Short irradiation at 300 nm of α-chloro- and β-chloro-2-vinylstilbene (20 and 21) leads to a mixture of 2-vinyltolane (35) and 2-vinylstilbene (1) accompanied by the cis- and trans-isomers of the starting compounds. Evidence is found for the occurrence of an ionic intermediate during the photolysis of 20 in methanol. At 360 nm, an additional, small amount of 1-chloro-endo- and 1-chloro-exo-6-phenylbenzobicyclo[3.1.0]hex-2-ene (39) is formed from 20. The elimination of hydrogen chloride also occurs during the irradiation of 2-(2-chlorovinyl)stilbene (23) and leads to 2-ethynylstilbene (41). The acetylenic compounds are photocyclized into 2-phenylnaphthalene (38). However, 2-(1-chlorovinyl)stilbene (22) reacts without loss of chlorine to give 1-chloro-exo-5-phenylbenzobicyclo[2.1.1]-hex-2-ene (40).
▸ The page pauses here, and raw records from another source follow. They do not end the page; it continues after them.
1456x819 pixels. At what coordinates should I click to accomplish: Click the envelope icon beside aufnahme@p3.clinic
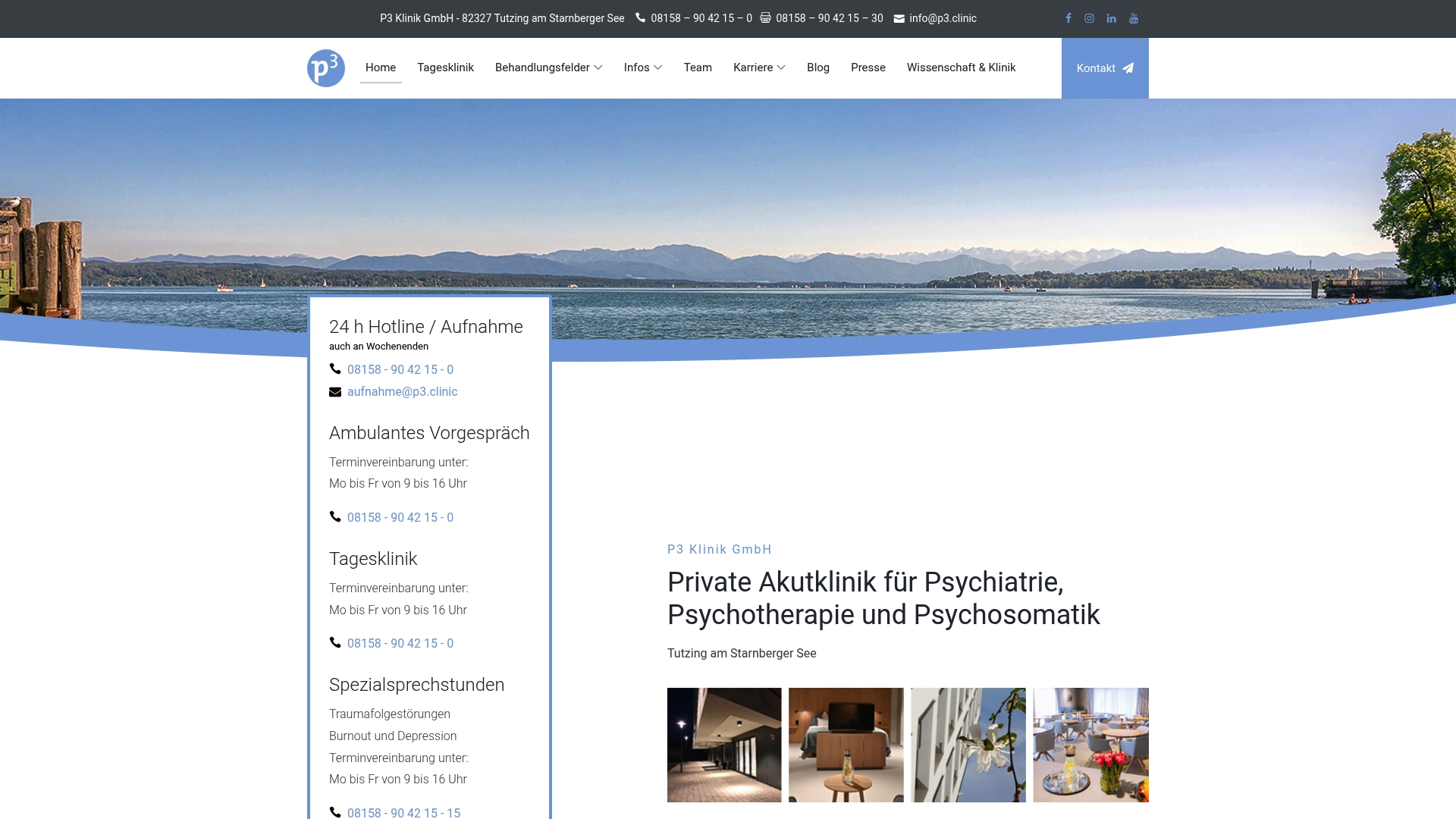(x=335, y=392)
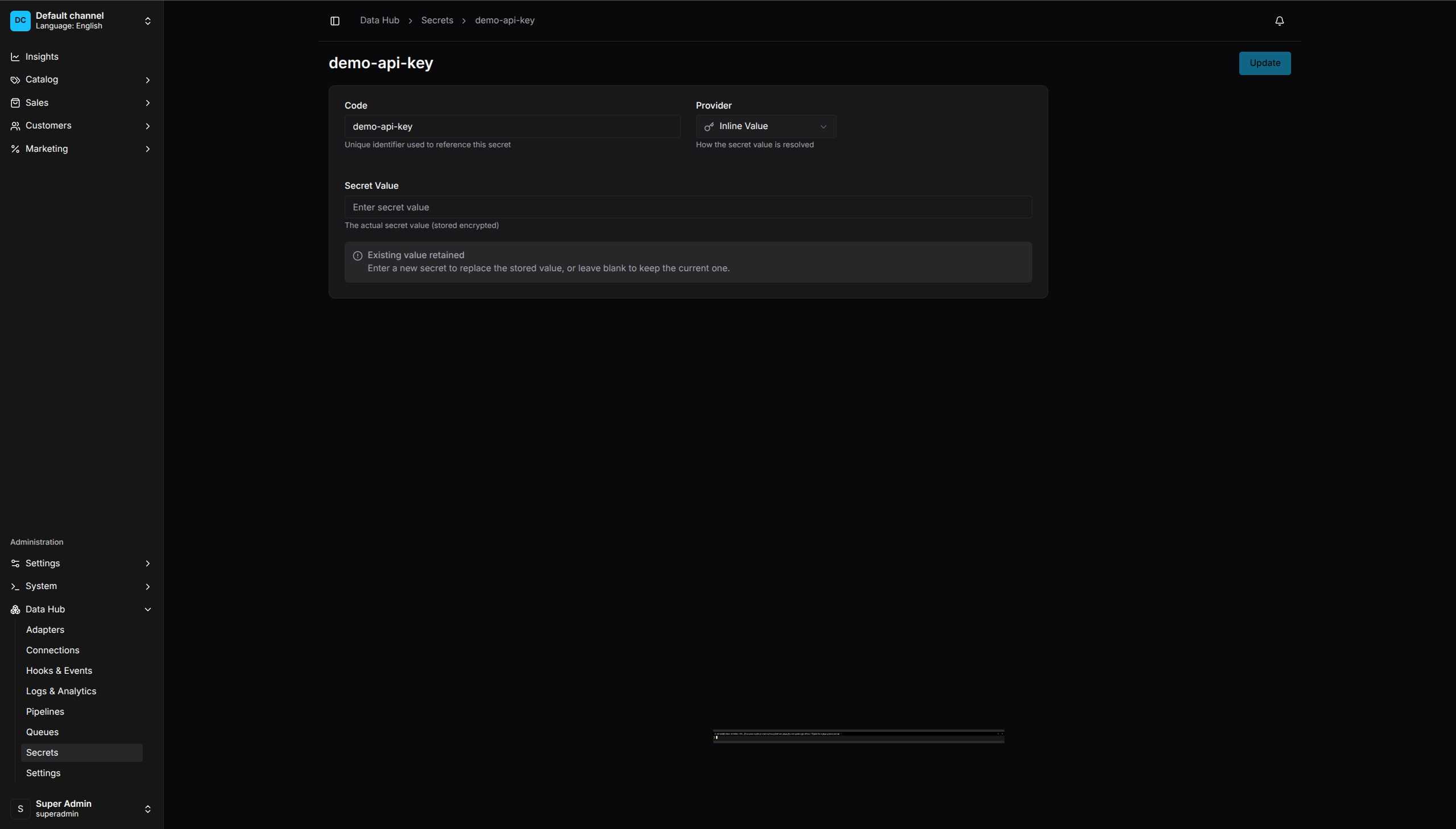Click the Catalog tag icon
The image size is (1456, 829).
click(x=15, y=80)
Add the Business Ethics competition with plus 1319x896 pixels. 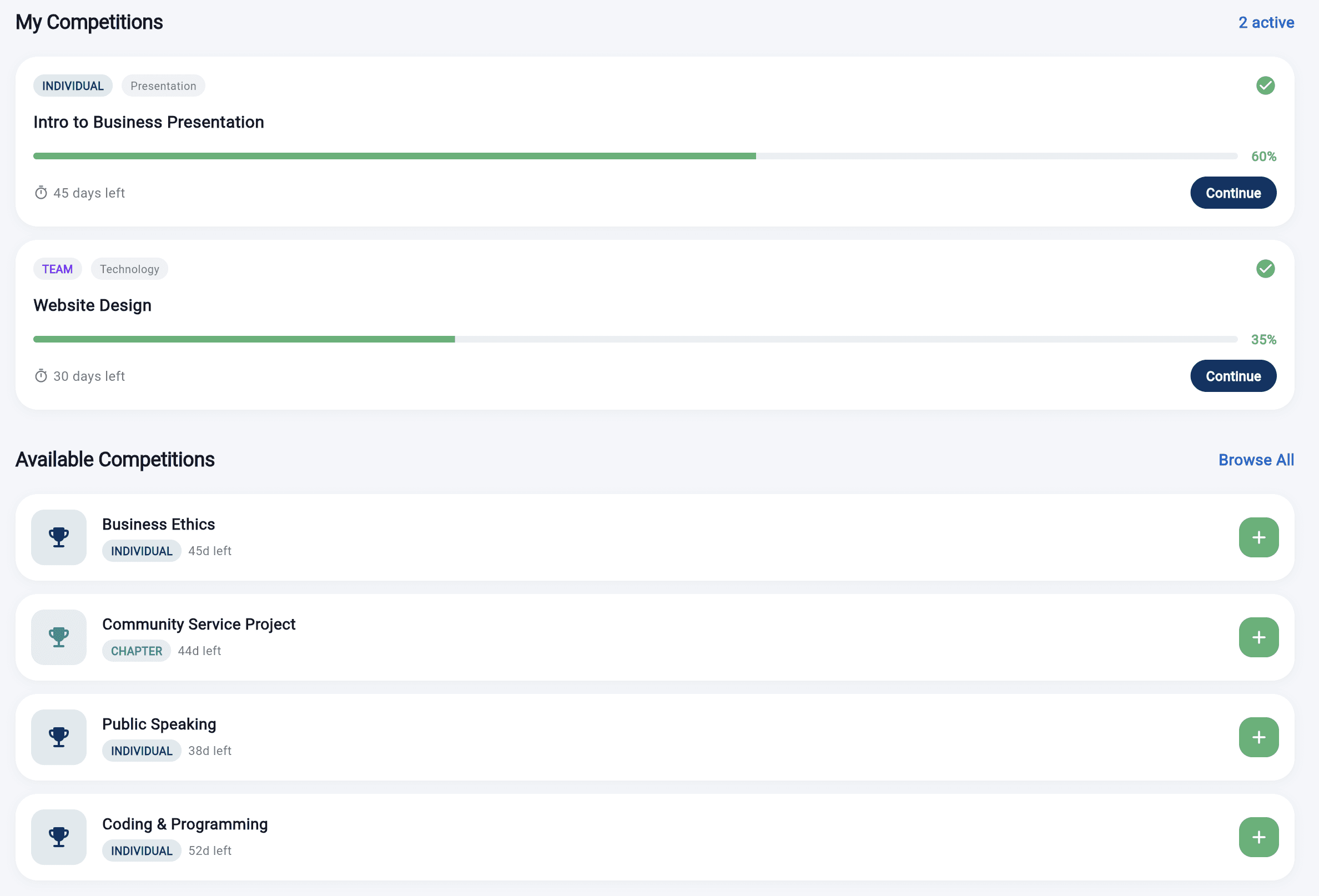click(1258, 537)
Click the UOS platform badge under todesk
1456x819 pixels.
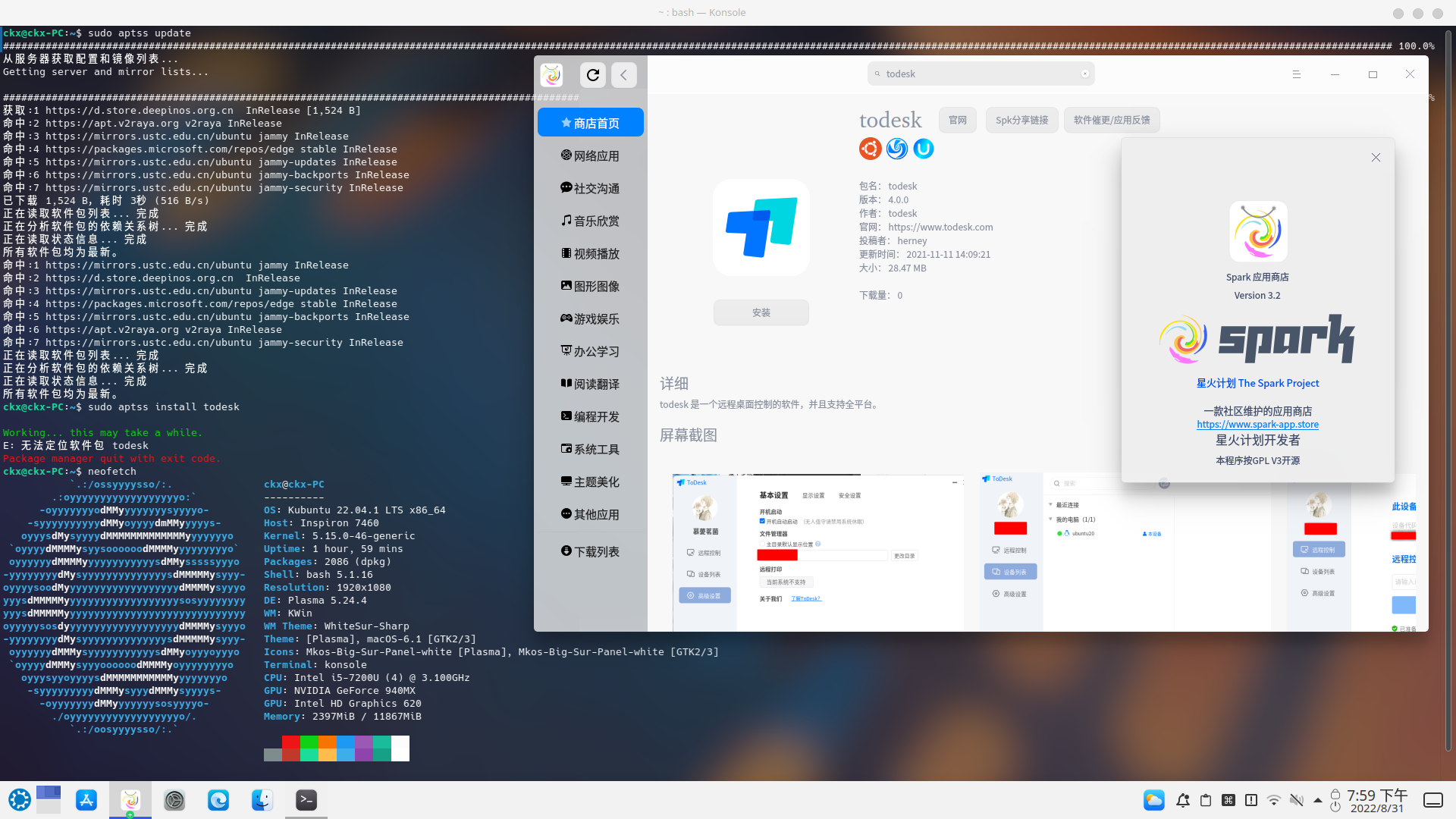tap(923, 149)
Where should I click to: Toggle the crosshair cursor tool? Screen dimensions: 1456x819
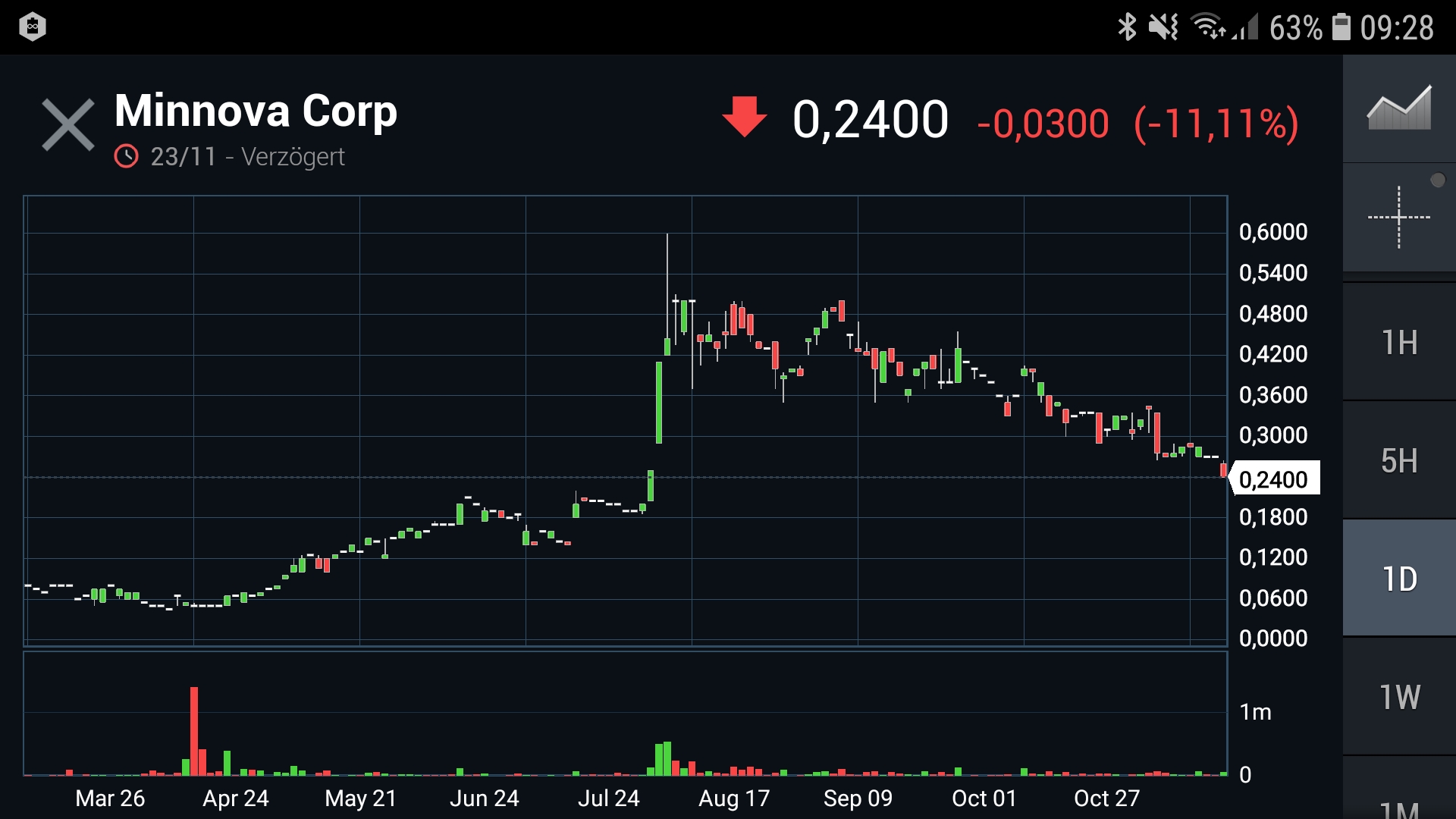(1399, 218)
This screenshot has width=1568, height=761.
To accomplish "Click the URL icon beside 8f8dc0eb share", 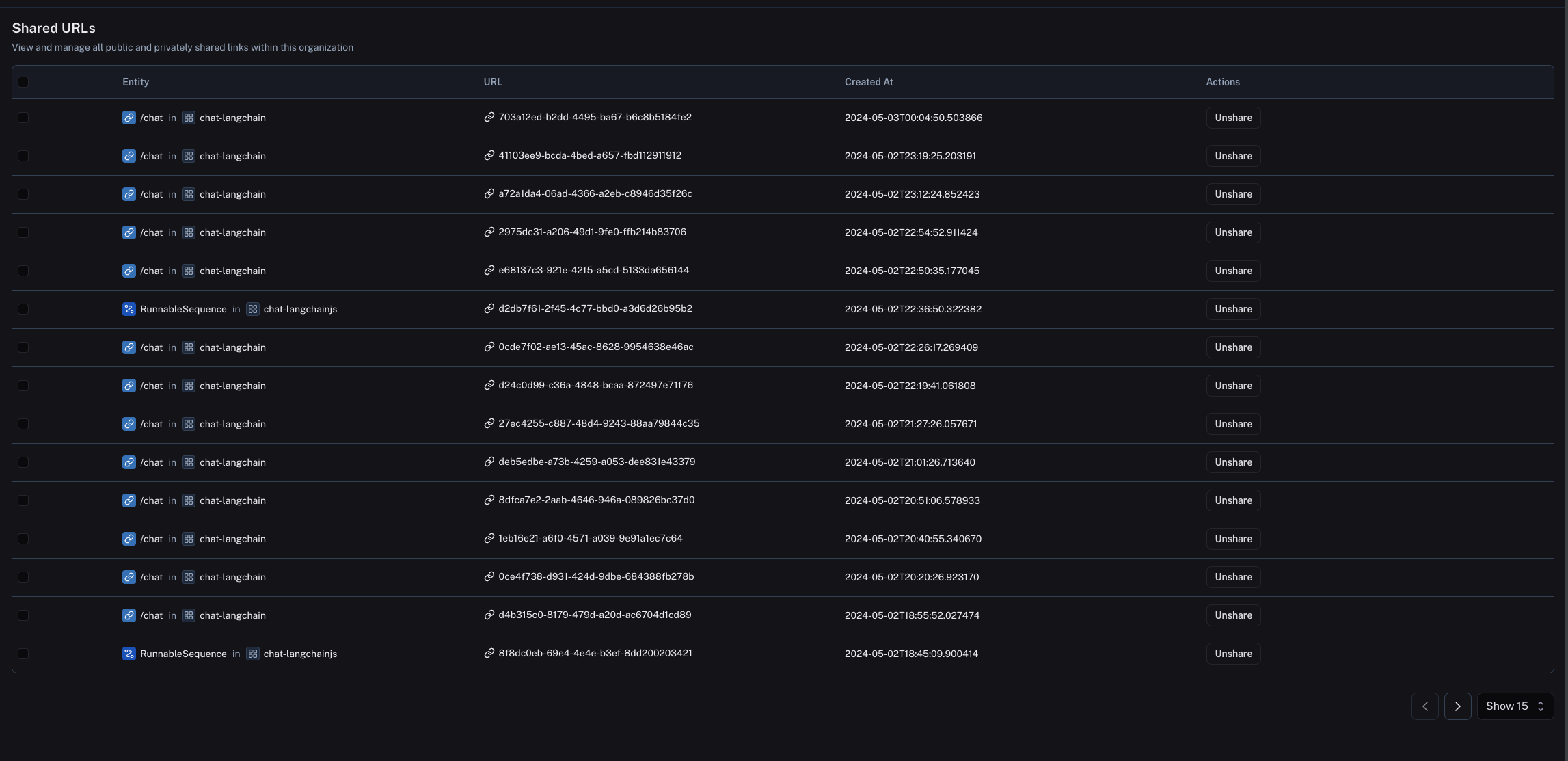I will [x=488, y=653].
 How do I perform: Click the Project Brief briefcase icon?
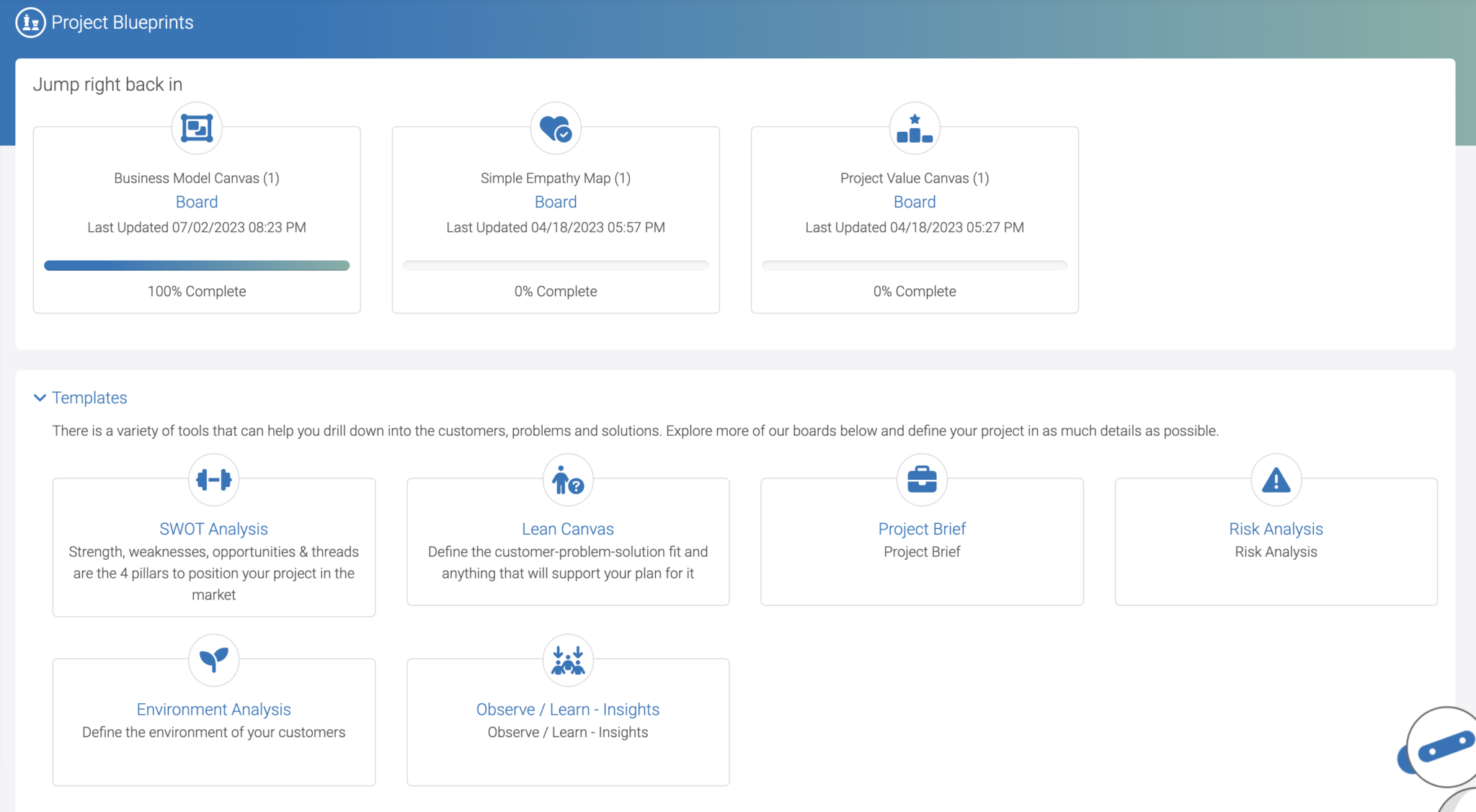(x=922, y=479)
This exceptional reaction mode is due to a much higher rate of photocyclization resulting from less distortion in the stilbene moiety and a preference for a conformation better suited to the reaction of the 2-(1-chlorovinyl)stilbene molecule. It is shown that both isomers of 22 can photocyclize into 40.